As Sharath says, you will need to define your own XType, instead of putting multiple fields in the multfield itself.
As an alternative to concatenating fields in the String[] property, another approach is to create child nodes for each added field, for example. but not:
<links link="[Example|http://example.com,Google|http://google.com]"/>
As a result, you will receive:
<links> <link_1 title="Example" url="http://example.com"/> <link_2 title="Google" url="http://google.com"/> <links>
You can read the values back without having to parse them from the String value. It also means that things like rollout, which update path fields, should work like standard ones.
The code is too long to be fully produced here, but there is a good starting point for this on the Adobe forums here . (It has an Adobe copyright notice, but is submitted by the user - not sure of its official status, but good as a reference implementation; EDIT: possibly linked to the Citytechnic MultiCompositeField on Github , as ery points out ).

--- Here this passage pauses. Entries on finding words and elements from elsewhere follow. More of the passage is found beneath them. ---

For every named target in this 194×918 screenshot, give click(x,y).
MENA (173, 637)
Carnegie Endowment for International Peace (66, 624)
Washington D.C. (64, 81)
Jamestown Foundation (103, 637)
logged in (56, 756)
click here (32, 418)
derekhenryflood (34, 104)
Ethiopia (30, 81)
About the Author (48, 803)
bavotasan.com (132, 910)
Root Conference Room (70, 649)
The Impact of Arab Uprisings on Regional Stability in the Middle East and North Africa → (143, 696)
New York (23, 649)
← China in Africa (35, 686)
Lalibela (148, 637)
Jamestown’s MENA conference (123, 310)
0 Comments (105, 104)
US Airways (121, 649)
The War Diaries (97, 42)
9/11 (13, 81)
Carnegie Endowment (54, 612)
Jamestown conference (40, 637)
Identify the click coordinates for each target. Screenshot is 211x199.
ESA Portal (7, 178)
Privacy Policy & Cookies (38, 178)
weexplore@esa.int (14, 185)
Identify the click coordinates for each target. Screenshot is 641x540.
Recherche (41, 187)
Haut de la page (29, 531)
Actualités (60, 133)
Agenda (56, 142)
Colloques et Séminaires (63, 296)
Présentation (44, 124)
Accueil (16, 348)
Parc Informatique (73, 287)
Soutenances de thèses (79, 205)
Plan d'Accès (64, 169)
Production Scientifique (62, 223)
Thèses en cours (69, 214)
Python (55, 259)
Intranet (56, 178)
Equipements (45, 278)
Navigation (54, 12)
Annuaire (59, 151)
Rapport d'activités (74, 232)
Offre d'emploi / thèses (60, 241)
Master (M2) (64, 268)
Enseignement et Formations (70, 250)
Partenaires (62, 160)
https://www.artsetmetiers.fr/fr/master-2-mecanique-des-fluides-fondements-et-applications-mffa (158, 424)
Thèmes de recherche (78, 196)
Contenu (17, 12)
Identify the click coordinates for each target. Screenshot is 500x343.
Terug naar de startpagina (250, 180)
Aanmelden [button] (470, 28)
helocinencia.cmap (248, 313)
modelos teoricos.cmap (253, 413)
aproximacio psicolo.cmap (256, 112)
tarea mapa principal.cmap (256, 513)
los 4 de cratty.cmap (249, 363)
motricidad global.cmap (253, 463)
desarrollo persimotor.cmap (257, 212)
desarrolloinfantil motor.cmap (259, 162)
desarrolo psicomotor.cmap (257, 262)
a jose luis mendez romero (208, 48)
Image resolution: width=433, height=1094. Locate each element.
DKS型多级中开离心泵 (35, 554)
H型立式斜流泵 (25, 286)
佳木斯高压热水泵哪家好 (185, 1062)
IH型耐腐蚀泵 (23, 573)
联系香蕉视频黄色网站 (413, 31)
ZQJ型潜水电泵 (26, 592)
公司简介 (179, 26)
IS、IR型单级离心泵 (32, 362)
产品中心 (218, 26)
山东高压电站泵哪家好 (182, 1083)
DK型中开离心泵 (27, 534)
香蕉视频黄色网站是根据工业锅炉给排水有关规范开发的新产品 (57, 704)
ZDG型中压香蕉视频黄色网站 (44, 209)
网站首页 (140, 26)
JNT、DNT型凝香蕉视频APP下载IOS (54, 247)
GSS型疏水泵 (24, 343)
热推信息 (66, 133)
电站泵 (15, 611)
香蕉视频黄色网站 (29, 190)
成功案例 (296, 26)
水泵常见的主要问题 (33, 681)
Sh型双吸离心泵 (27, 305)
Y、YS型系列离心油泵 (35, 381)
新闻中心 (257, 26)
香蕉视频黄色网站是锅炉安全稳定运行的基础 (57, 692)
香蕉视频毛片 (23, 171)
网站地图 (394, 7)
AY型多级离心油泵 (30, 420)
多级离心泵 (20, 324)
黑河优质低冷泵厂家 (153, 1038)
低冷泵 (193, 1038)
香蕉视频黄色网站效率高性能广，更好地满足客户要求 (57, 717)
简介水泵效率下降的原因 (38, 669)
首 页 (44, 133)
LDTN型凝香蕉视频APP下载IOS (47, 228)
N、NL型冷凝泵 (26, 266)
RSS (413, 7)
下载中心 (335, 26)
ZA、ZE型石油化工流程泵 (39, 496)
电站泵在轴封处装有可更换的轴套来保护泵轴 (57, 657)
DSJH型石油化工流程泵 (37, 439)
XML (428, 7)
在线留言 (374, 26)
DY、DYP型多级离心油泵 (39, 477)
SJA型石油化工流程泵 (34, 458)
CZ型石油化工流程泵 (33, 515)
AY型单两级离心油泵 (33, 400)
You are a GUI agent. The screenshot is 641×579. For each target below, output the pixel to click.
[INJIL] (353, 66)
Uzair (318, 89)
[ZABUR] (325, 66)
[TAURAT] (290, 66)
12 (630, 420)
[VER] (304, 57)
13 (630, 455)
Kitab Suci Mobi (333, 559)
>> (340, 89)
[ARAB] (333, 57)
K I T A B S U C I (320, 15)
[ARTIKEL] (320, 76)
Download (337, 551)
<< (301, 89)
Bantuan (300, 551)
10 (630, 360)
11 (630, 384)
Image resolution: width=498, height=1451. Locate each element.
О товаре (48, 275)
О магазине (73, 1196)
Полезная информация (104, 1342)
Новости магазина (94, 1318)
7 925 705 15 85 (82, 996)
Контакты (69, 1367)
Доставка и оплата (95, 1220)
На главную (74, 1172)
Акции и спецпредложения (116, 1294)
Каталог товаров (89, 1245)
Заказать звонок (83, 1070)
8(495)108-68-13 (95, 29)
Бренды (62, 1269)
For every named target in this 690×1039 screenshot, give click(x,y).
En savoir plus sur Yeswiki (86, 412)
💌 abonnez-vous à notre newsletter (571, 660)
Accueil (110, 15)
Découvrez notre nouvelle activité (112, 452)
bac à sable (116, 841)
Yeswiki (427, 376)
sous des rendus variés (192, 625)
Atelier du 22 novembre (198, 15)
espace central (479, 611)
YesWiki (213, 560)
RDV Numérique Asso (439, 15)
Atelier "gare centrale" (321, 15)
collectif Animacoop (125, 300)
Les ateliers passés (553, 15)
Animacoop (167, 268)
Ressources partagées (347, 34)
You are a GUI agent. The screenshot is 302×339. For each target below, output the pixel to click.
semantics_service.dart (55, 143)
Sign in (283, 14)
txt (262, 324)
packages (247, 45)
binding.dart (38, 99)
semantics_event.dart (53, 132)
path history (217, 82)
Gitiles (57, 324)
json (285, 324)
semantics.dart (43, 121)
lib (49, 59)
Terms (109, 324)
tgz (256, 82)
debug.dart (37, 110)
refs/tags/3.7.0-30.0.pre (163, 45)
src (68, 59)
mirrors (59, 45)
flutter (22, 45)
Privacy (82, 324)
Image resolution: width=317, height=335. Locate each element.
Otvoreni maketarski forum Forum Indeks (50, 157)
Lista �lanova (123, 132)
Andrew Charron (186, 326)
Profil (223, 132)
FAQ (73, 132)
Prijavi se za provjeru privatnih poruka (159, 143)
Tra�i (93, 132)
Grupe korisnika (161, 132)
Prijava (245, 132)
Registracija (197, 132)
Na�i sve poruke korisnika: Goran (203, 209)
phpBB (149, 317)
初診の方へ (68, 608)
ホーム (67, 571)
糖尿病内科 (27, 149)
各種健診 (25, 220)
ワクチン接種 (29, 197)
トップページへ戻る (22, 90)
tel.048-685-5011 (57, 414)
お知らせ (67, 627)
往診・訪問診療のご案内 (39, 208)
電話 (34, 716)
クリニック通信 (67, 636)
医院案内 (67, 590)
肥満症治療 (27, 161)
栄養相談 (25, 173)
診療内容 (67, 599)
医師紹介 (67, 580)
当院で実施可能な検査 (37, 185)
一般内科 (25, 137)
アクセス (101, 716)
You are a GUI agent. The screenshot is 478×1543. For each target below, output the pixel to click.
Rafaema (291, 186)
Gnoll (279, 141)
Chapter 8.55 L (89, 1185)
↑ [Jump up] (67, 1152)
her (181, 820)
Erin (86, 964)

The above example also uses the same approach as the multifield itself, i.e. it reads from the fieldConfig node of the composite and creates a property for each record on the child nodes that it creates.
This makes the composite field completely reusable, since you only need one composite XType no matter how many options you want to create, i.e. will allow you to choose the approach that you outline in the question:
<links jcr:primaryType="cq:Widget" fieldLabel="QuickLinks" name="./links" xtype="mtmulticompositefield"> <fieldConfigs jcr:primaryType="cq:WidgetCollection"> <title jcr:primaryType="cq:Widget" fieldLabel="Title" hideLabel="{Boolean}false" name="./jcr:title" xtype="textfield"/> <url jcr:primaryType="cq:Widget" fieldLabel="URL" name="./jcr:url" xtype="textfield"/> </fieldConfigs> </links>
It also allows the use of more complex XTypes as children, for example. images without further work.